• [ACTIVITY]: Reproduce the entries word for word, beginning with the line that contains "Find the location" and continuing through the end of the entries. Omit the pictures from your copy.

• [PROVIDED DATA]:
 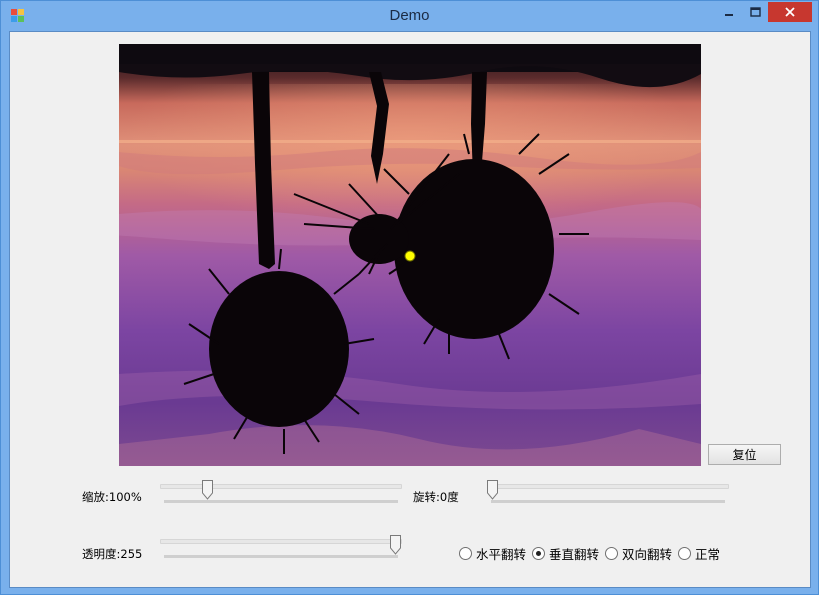 What do you see at coordinates (648, 554) in the screenshot?
I see `radio-label: 双向翻转` at bounding box center [648, 554].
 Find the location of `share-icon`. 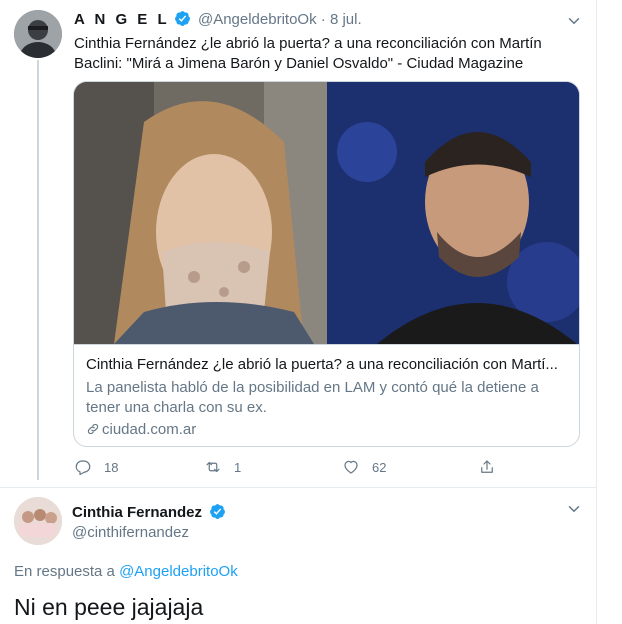

share-icon is located at coordinates (487, 466).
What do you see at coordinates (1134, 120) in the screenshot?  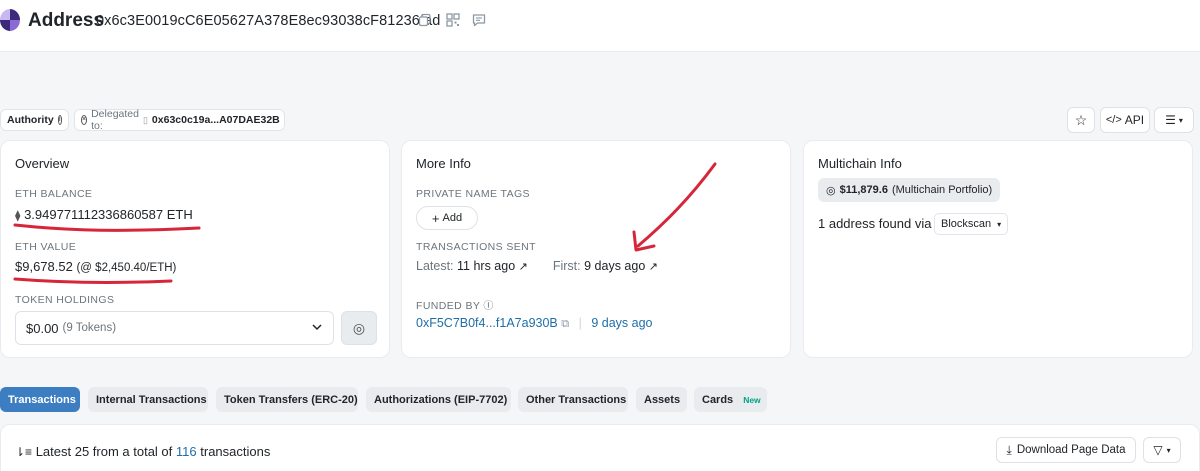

• [ANSWER AREA]:
 Find the location of `share-icon`. 

share-icon is located at coordinates (487, 466).
What do you see at coordinates (1134, 120) in the screenshot?  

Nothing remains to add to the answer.